* start Data extract *

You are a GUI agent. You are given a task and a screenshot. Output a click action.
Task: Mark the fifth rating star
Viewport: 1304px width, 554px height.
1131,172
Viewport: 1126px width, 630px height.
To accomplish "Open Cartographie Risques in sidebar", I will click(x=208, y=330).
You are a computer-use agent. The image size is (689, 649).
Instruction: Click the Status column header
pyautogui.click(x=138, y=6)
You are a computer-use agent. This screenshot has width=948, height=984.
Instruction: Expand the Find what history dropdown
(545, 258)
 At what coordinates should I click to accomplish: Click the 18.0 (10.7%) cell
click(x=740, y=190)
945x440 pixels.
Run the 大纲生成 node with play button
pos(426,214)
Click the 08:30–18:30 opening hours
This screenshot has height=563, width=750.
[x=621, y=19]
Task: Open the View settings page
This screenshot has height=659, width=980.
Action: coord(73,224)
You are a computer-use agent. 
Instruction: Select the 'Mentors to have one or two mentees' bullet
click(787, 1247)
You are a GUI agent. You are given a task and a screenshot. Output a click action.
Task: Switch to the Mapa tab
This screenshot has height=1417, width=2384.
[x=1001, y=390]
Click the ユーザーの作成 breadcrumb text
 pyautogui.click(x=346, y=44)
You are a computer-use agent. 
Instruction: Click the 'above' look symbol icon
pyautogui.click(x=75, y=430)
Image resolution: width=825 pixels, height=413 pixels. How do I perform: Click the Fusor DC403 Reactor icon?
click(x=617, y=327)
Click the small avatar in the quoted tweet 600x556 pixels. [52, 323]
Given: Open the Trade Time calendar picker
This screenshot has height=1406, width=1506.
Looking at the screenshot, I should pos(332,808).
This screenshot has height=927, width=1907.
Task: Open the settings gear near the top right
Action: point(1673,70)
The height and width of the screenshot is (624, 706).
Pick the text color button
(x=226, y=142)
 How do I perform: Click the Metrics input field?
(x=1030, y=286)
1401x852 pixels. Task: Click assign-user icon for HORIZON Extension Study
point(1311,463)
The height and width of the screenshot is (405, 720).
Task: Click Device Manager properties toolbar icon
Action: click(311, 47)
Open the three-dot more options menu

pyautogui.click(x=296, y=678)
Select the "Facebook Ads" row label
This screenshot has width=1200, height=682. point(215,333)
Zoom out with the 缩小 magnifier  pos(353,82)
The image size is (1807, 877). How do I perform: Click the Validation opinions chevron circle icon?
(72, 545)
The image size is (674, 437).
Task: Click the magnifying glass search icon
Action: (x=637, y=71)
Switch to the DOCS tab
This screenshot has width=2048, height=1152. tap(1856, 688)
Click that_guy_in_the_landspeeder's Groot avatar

* end Data extract *

Task directions >> Please swap "computer-use agent" for "desktop assistant" throughout the records above and write them out again with nothing else changed.

Worked answer >>
You are a GUI agent. You are given a task and a screenshot. Output a click action.
Task: Mark the fifth rating star
Viewport: 1304px width, 554px height.
1131,172
Viewport: 1126px width, 630px height.
To accomplish "Open Cartographie Risques in sidebar", I will click(x=208, y=330).
You are a desktop assistant. The image size is (689, 649).
Instruction: Click the Status column header
pyautogui.click(x=138, y=6)
You are a desktop assistant. This screenshot has width=948, height=984.
Instruction: Expand the Find what history dropdown
(545, 258)
 At what coordinates should I click to accomplish: Click the 18.0 (10.7%) cell
click(x=740, y=190)
945x440 pixels.
Run the 大纲生成 node with play button
pos(426,214)
Click the 08:30–18:30 opening hours
This screenshot has height=563, width=750.
[x=621, y=19]
Task: Open the View settings page
This screenshot has height=659, width=980.
Action: coord(73,224)
You are a desktop assistant. 
Instruction: Select the 'Mentors to have one or two mentees' bullet
click(787, 1247)
You are a GUI agent. You are given a task and a screenshot. Output a click action.
Task: Switch to the Mapa tab
This screenshot has height=1417, width=2384.
[x=1001, y=390]
Click the ユーザーの作成 breadcrumb text
 pyautogui.click(x=346, y=44)
You are a desktop assistant. 
Instruction: Click the 'above' look symbol icon
pyautogui.click(x=75, y=430)
Image resolution: width=825 pixels, height=413 pixels. How do I perform: Click the Fusor DC403 Reactor icon?
click(x=617, y=327)
Click the small avatar in the quoted tweet 600x556 pixels. [52, 323]
Given: Open the Trade Time calendar picker
This screenshot has height=1406, width=1506.
Looking at the screenshot, I should pos(332,808).
This screenshot has height=927, width=1907.
Task: Open the settings gear near the top right
Action: point(1673,70)
The height and width of the screenshot is (624, 706).
Pick the text color button
(x=226, y=142)
 How do I perform: Click the Metrics input field?
(x=1030, y=286)
1401x852 pixels. Task: Click assign-user icon for HORIZON Extension Study
point(1311,463)
The height and width of the screenshot is (405, 720).
Task: Click Device Manager properties toolbar icon
Action: click(311, 47)
Open the three-dot more options menu

pyautogui.click(x=296, y=678)
Select the "Facebook Ads" row label
This screenshot has width=1200, height=682. point(215,333)
Zoom out with the 缩小 magnifier  pos(353,82)
The image size is (1807, 877). How do I perform: Click the Validation opinions chevron circle icon?
(72, 545)
The image size is (674, 437).
Task: Click the magnifying glass search icon
Action: (x=637, y=71)
Switch to the DOCS tab
This screenshot has width=2048, height=1152. tap(1856, 688)
Click that_guy_in_the_landspeeder's Groot avatar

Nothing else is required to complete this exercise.